Bizim yaştakiler hatırlarlar, Babalarımız veya büyüklerimiz bizleri zorla camiye göndererek duaları ve kuran i kerimi öğrenmemizi isterlerdi. Zorunlu olarak istemezsek te Camiye giderdik. Başımızda uzun değnekli hocalar ve sırayla öğrettikleri duaları okumamızı isterlerdi.
Baba korkusu veya büyük korkusundan camilere giderek duaları öğrenirdik, o nesil artık geride kaldı, peki zorunlu olarak gittiğimiz camilerde, hatta yediğimiz hoca dayaklarından bugün sorsalar bana “pişman mısın, halen aynı tarihi özler misin” ?

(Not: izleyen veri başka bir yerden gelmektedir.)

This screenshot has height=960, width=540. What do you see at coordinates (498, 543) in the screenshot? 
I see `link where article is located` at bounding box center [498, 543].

Asla değilim, o zaman öğrendiğimiz büyüklere saygı, Allah korkusu bugün halen bizim nesillerin içinde var, elbette Allah korkusunu bilip te yolunu sapıtanlar var. Ama en azından büyüklerine saygıyı unutmadılar.

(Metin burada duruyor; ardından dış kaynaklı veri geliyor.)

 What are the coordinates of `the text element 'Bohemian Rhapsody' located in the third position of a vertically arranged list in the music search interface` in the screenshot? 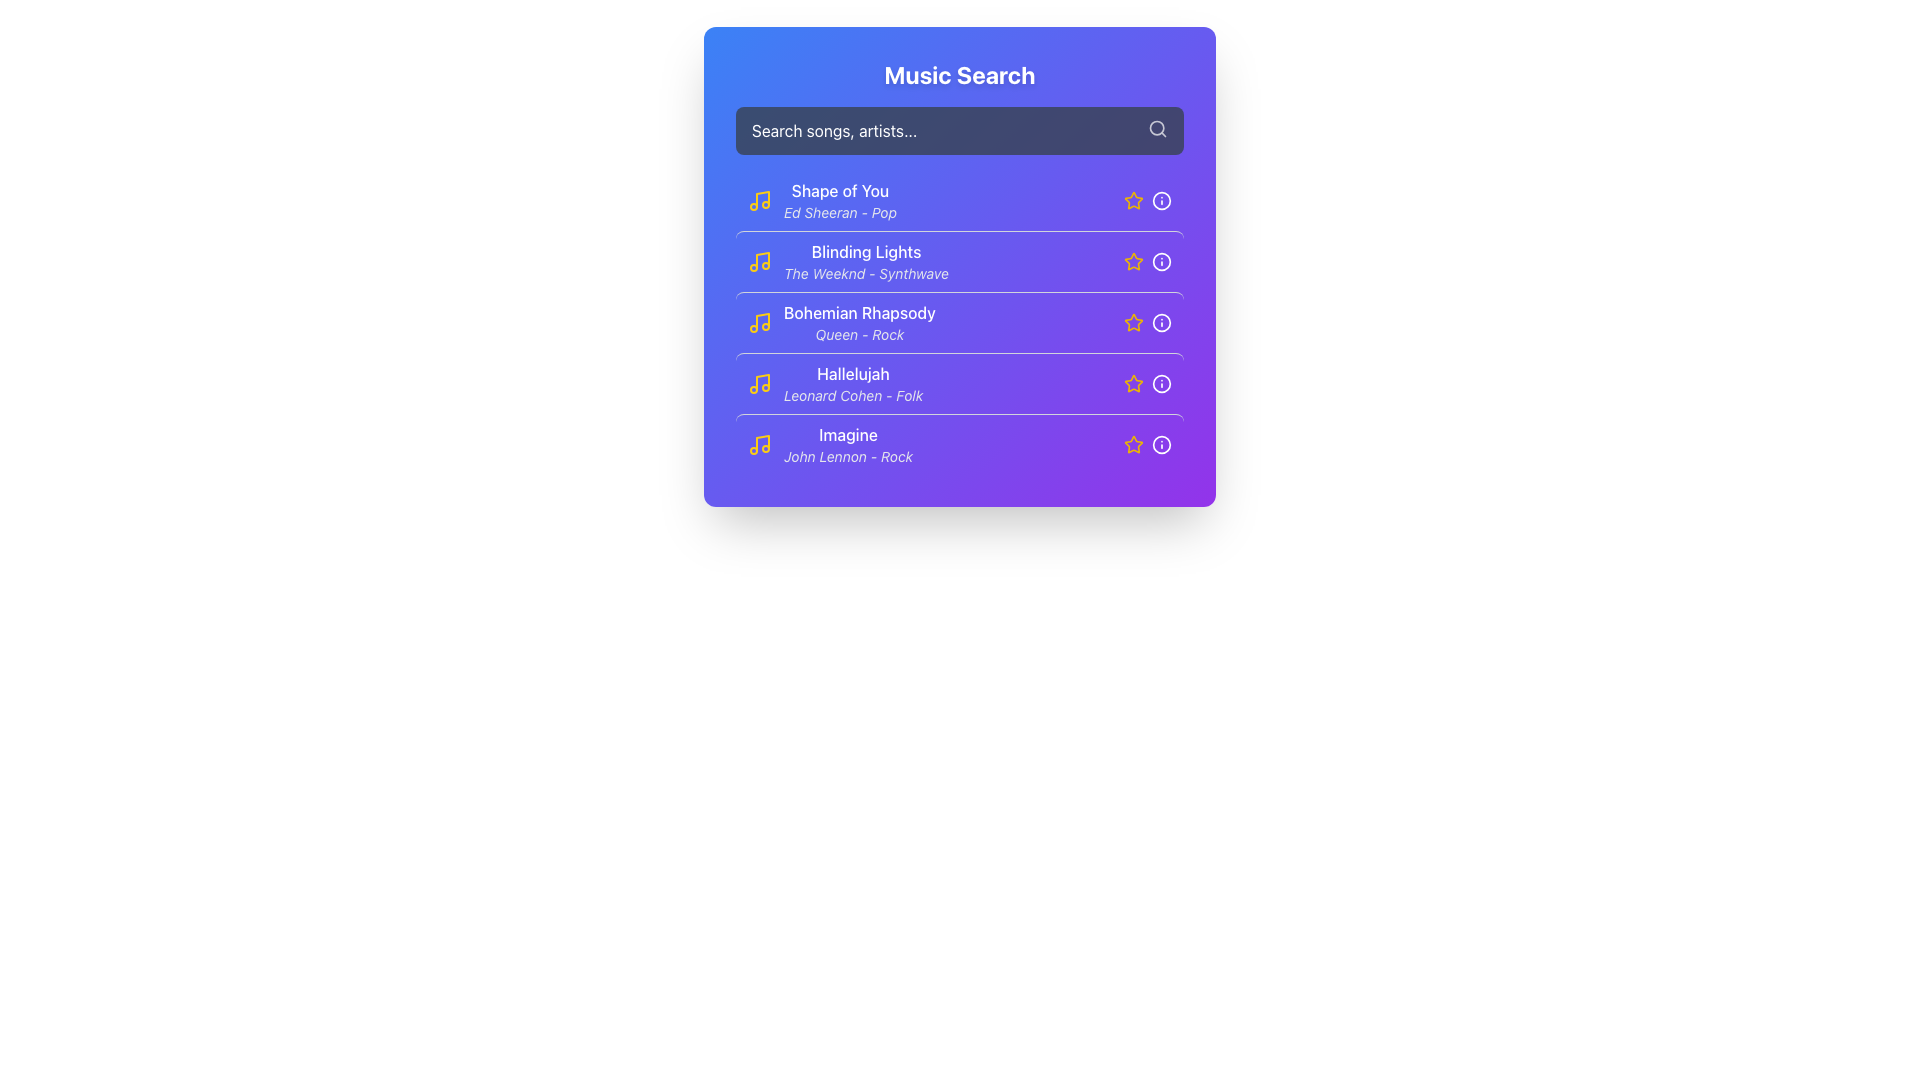 It's located at (859, 312).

Bugün ki nesle baktığımızda Ne saygı, ne sevgi, ne de Allah korkusu çoğunlukta kalmadı, bizim yaştaki insanlar halen büyüklerini gördüğünde elinde sigara varsa saklar veya bir toplumda onun yanında ayaküstüne atmaz, Peki şimdi?
Aslında bu çok basit bir soru olarak karşımızda, çevremize bakmamız yeterli, 10-15 yaşlarında çocuklar yanımıza gelerek “ Dayı ateşin var mı? Veya bir sigara versene gibi kelimeleri kullanabiliyorlar, otobüste ne bayanları, ne de yaşlı insanları görmemezlikten geliyorlar.

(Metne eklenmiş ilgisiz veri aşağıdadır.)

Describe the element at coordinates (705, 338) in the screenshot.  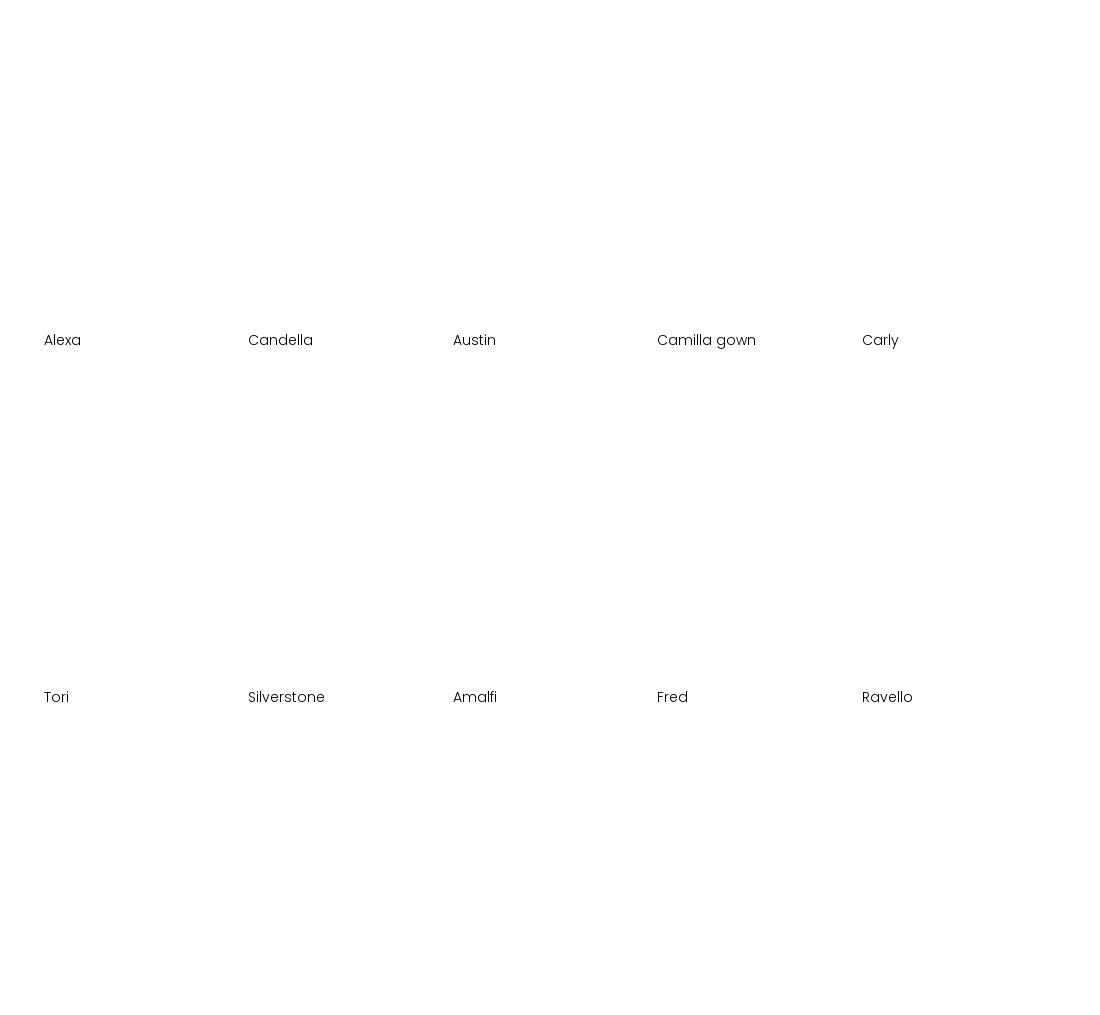
I see `'Camilla gown'` at that location.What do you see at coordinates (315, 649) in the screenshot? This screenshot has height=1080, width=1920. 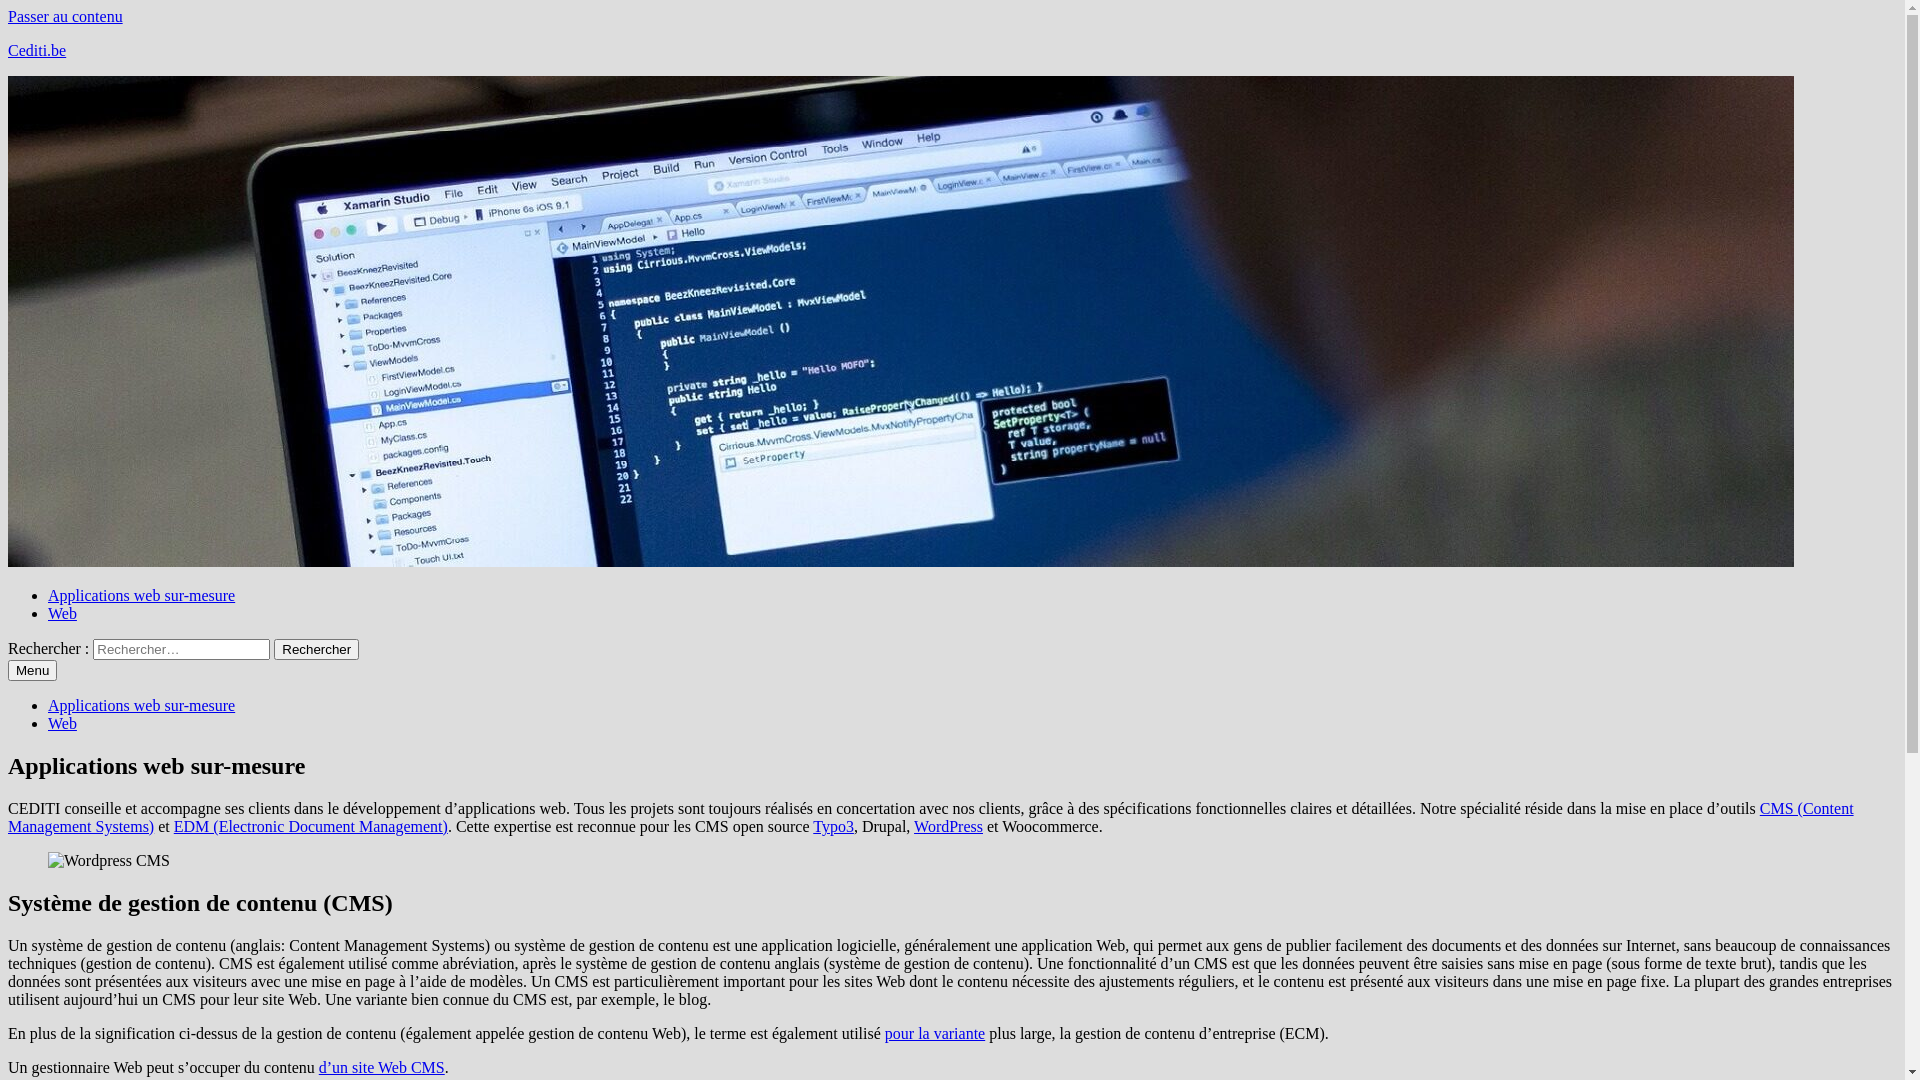 I see `'Rechercher'` at bounding box center [315, 649].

Peki bunların nedenini hiç düşündük mü?
Sıralayalım, Çocuklarımızın eğitimini sadece okullara bıraktık, çocuklarımızı dininden uzak tuttuk, onlara Allah korkusunu, büyüğe saygı veya sevgiyi öğretmedik, onları el bebek, gül bebek büyütmeyi istedik, her isteklerini yerine getirdik, teknolojiye bizler ittik, cep telefonu istedi, aldık, bilgisayar istedi aldık, peki onlara hiç koşul koyduk mu?
Onlara dinini öğrettik mi, onlara bizler öldüğümüzde mezarımızın başına gelip bize dua edecekleri duaları öğrettik veya öğrettirdik mi?
Her şeşi öğretmenlere bıraktık, öğretmenler onlara neyi öğretiyor, güzel konuşmayı, matematik, İngilizce, Kimya, Fizik, Müzik, bunlar dışında Ahlak ve Din dersi seçmeli…
Çocuklarımız okulda yaramazlık ettiğinde veya birilerini rahatsız ettiğinde öğretmen ona kızar ise veya o an büyük kabahatine karşılık kulağını bile çekse, hafit dahi olsa o anlık tokat atsa, bizler hemen o öğretmene tepki koyarız. Asla çocuklarımızın suçlu olduğuna, nasıl davranmaları gerektiğine katkı sağlamama yerine, onları tamamen özgür ve suç makinesi olmaya doğru yönlendiririz.
Diyanet işleri başkanlığı 4-5 yaş gurubu çocuklar için kuranı öğrenme, daha doğrusu Allah korkusu, sevgi ve saygıyı öğretmek için kurslar açıyor.
İşte zihniyet, Fındıklı belediyesi böyle bir kursun suyunu kesiyor ve kimsenin sesi çıkmıyor, bu tip kafalara ne demeli, kendilerine göre Gerici eğitimi imiş, sormak gerek, babası, annesi, Fındıklı halkı gerici mi?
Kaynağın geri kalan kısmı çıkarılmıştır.